静かだった。鍵を借りるのもフリーパスな僕と違って、他の生徒達が利用するのは主に昼休みとか放課後とかだ。だから、その前には去らないとなと考えながら勉強を続けた。書き取りは順調に進んだ。漢検一級の漢字を5ページ分は書き取れただろうか、若干疲れてきた。このくらいにして、何か本でも読むか。洋書コーナーに村上春樹やら銀河鉄道の夜の英語版があったので、取りあえずそれを読むことにした。英語は国語に比べたらちょっと苦手だ。分からない単語があったら、スマホで調べながら、一行ずつ読んでゆく。古文とか漢文の方が得意なのだが、英語も読めるようになってくると、結構楽しい。コチコチと時計の針の刻む音だけが聞こえる。そのまま、順調に最後まで読み終えて、時計を見ると、そろそろ昼だった。誰かがやってくる前に去ろうと、僕は図書室の鍵を閉めて後にした。
 
ごろりと保健室のベッドで天井をただ眺めていた。退屈だった。いっそのこと学校を辞めようかなと思わないでもない。毎日のこの単調さに辟易としていた。友達もいないしな、とぼんやり考えながら、僕ってなんのために存在しているんだろうとふと思った。生きている意味さえ分からない。毎日が苦痛かというとそこまでではないのだけれど、もっと他に楽しい生き方があるような気がした。
「こんにちわー、ってあれ、陽だけか」
僕の内心の懊悩など微塵も察しず、凛花がやってきた。
「先生なら、まだ職員室じゃないかな。なんの用?」
「疲れたから、甘い物でもご馳走になろうかと思ってさ」
「ああ、そう」
僕は呆れてそう言った。凛花が去った後、僕も早々と帰って、横になろうと思った。帰り道でもずっと生きている意味について考えていた。そして、考えれば考える程、生きていても仕方ないんじゃないかと思えてくるのだった。
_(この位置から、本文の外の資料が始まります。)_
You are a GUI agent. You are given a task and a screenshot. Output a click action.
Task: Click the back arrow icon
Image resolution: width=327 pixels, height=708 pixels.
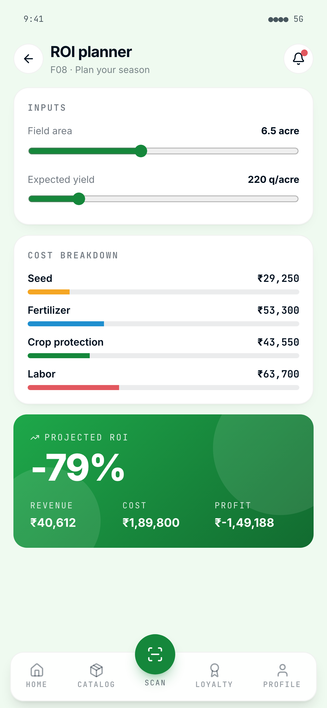pyautogui.click(x=28, y=58)

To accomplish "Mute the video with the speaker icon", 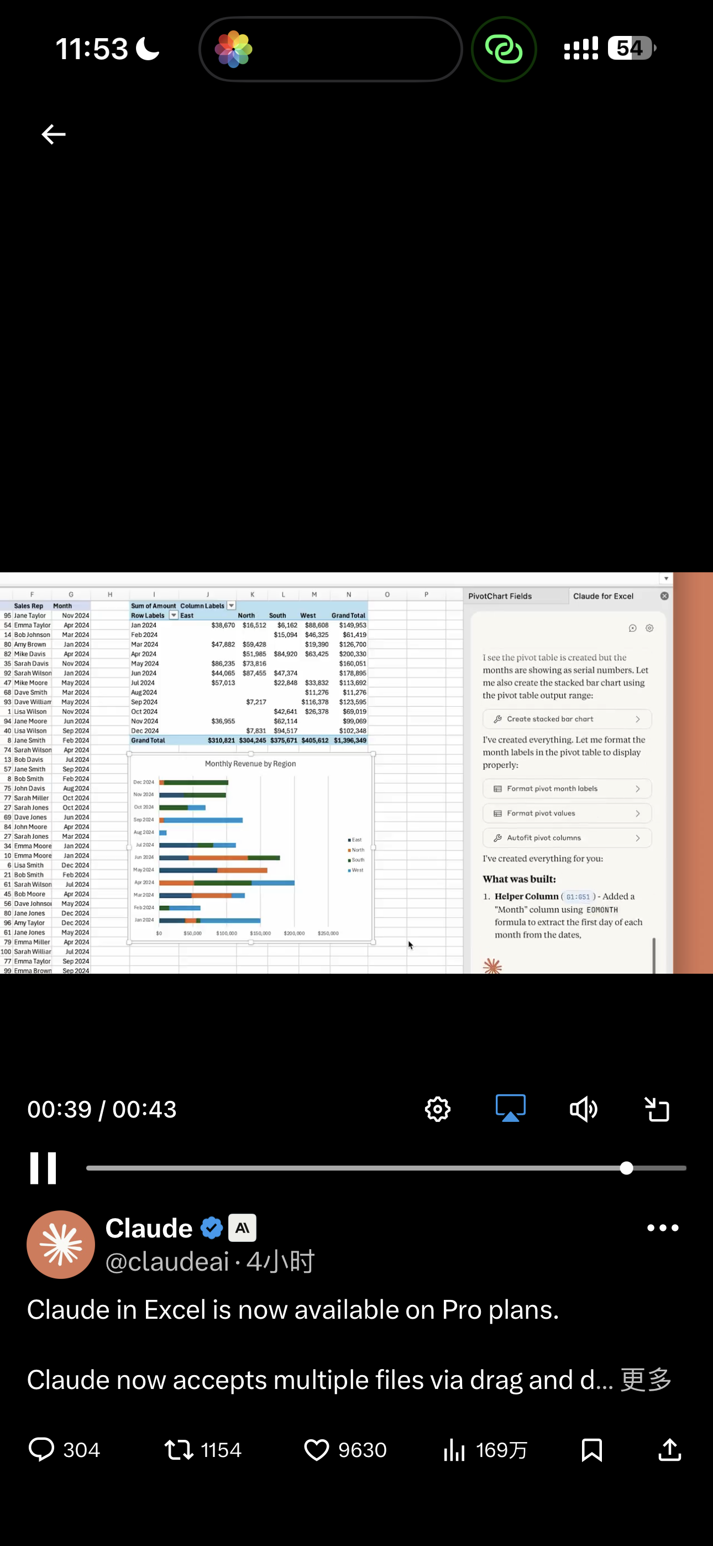I will tap(583, 1109).
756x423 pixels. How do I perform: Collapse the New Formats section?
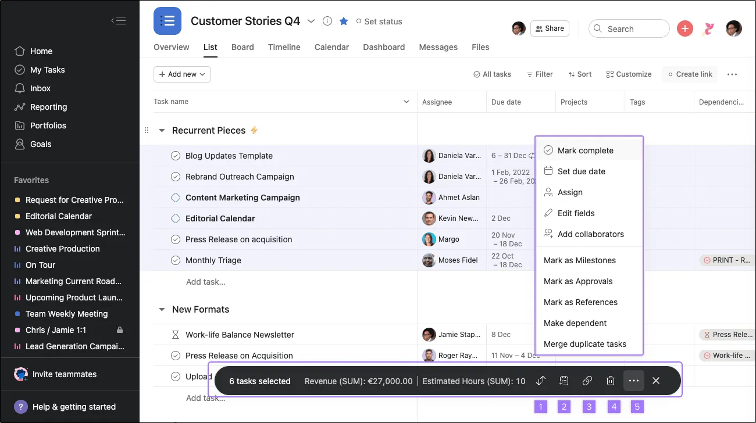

家に帰ってきても、着替える気力さえ湧かなかった。一旦死に囚われてしまうと、何をする気にもなれなかった。こうやって悩んでいるのも苦痛だ。こういう時は散歩でもして無心になろう。家の周囲には植物を植えている家も結構あって、のどかな感じだ。割と大きな公園もあって、散歩していて悪くない所だった。僕は20分ほど歩いて、公園のベンチでしばし休憩していた。詰まらないな。歩いて体を動かしてそれなりの爽快感が訪れたものの、どうしようもない程、色んなものが退屈に思えた。

 自販機で買った水を飲んでいると、子供達がやってきてドッジボールをやり始めた。それをぼんやりと眺める。僕にもあんな風に無邪気に遊んでた時期があったんだよなと振り返った。子供の頃は友達も何人かいて、放課後はよくキャッチボールとかして遊んだものだった。あの頃の友達は今なにをやってるんだろうな。全然連絡も取っていない。例えば、僕が死んだりしたら、彼らは悲しんでくれるのだろうか。